Network of congregations helps homeless men
After spending two years on the streets in Camden, addicted to crack and heroin and sleeping in an abandoned car, Robert O'Neal found shelter and sobriety - in a series of suburban South Jersey congregations.
After spending two years on the streets in Camden, addicted to crack and heroin and sleeping in an abandoned car, Robert O'Neal found shelter and sobriety - in a series of suburban South Jersey congregations.
"Their love for the men in the program is genuine," O'Neal, 45, said of the volunteers at the Homeless Hospitality Network, which has more than two dozen member congregations in Cherry Hill, Collingswood, Haddonfield, Haddon Heights, Blackwood, Lawnside, Oaklyn, and other communities.
The program, run by the nonprofit Interfaith Homeless Outreach Council, houses up to 12 homeless men at a time for six months each winter, with a different congregation hosting the men every two weeks.
But it provides more than shelter. During the first 10 weeks of the program, volunteers prepare the men for job searching, providing help with resumés and classes in computer skills.
They also get substance-abuse counseling. Participation in Alcoholics Anonymous is required, and so is compliance: The men are randomly drug tested, and anyone caught using is kicked out.
For O'Neal, who began the program in November 2009, the structure and support were "what I needed." He said he had stayed clean since.
He is struggling to find work, however. And while he considers his sobriety a blessing, not all of the men in the program achieve it: Of 15 accepted into the program this winter, seven remain.
"We kind of expect about half of them to go back," said Sonya Jacobs, case manager for the council, who recruits and interviews men at an office at the PATH Day Center in North Camden.
"Relapse is a part of recovery," Jacobs said. Some men may not be ready: "They've got to see the necessity to make a change."
The program wasn't always so comprehensive. It began 20 years ago after the Camden County Board of Freeholders appointed an advocate to examine the availability of services for the homeless.
The advocate decided that homeless men were most in need of shelter and recommended an approach other communities had taken, hosting the men on a rotating basis, said Ruth Morgenroth, the council's acting executive director.
About eight congregations - including Cherry Hill's M'kor Shalom - took part in a pilot program, and the next year, the outreach council came into being, Morgenroth said.
The number of congregations involved in the effort - which relies on state and federal assistance and private contributions - has since grown to 28, with 15 hosting the men in their buildings.
The mission, meanwhile, evolved with the hiring of Jacobs. The nonprofit's full-time employee, she joined the program 13 years ago and quickly realized that the men she helped land work were using the paychecks to support drug habits.
"In two weeks, when payday came, of the 12, I had four," Jacobs said. She informed the council's board of the situation, and since then the program has incorporated substance-abuse counseling.

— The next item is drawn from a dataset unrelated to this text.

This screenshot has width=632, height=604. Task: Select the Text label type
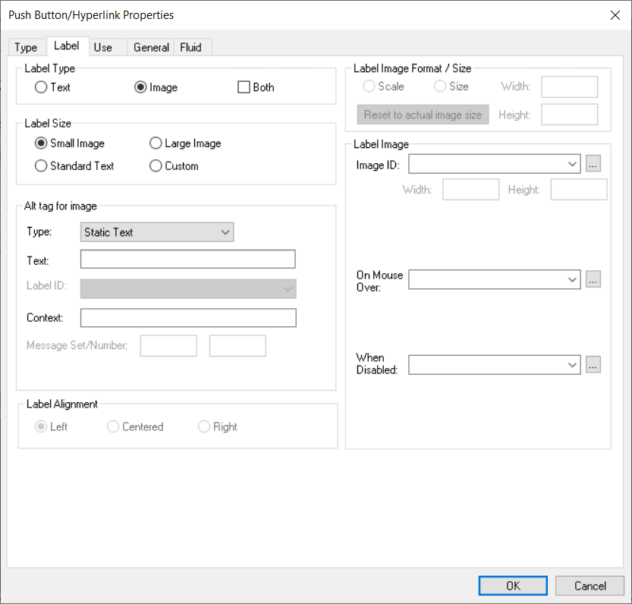40,87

"They just wanted me to find men and find them jobs," Jacobs said. But "they're homeless for a reason."
While the program isn't a treatment facility, she said, "in order to be effective, we had to offer some things that would get to the root of the problem."
Eight of the men who began the program this winter were heroin addicts, according to one of them.
"We broke the habit here, without medication," said the man, who asked to be identified only by his nickname, Nacho, and said he had been a heroin addict for more than 25 years. "We had these good people who watched over us."
He was sitting at a table Jan. 21 in the parish hall at St. Mary's Catholic Church on Springdale Road in Cherry Hill. Other men filtered into the hall, having recently returned from a day of job-searching.
After the first 10 weeks of the program - during which they are bused daily to the council's halfway house in Lawnside - the men are given bus passes and prepaid cellphones to help them look for work.
Given the job market, the men are advised to contact temporary agencies, Morgenroth said.
They also get help tracking down needed documents; volunteers helped Nacho get his Social Security card and birth certificate.
"They make you feel like family," he said.
Nearby, volunteers Bill Schulze and Helen Meyers, both St. Mary's members, were preparing for dinner: lasagna, veal, salad, and bread, all donated.
Rickie Cohen, a longtime volunteer from M'kor Shalom, arrived, and the volunteers and men formed a circle, holding hands as they recited the Serenity Prayer and another popularized among the group by Cohen: "Good bread, good meat, good God, let's eat."
One man, who asked to be identified as Azariah - a Hebrew name he took on two weeks ago - donned an apron and began dishing out squares of lasagna. A builder by trade, he enjoys being in the kitchen and dreams of working as a chef.
His previous attempts to stay sober have failed, but the volunteers have given him new confidence, he said: "They literally loved me back to life."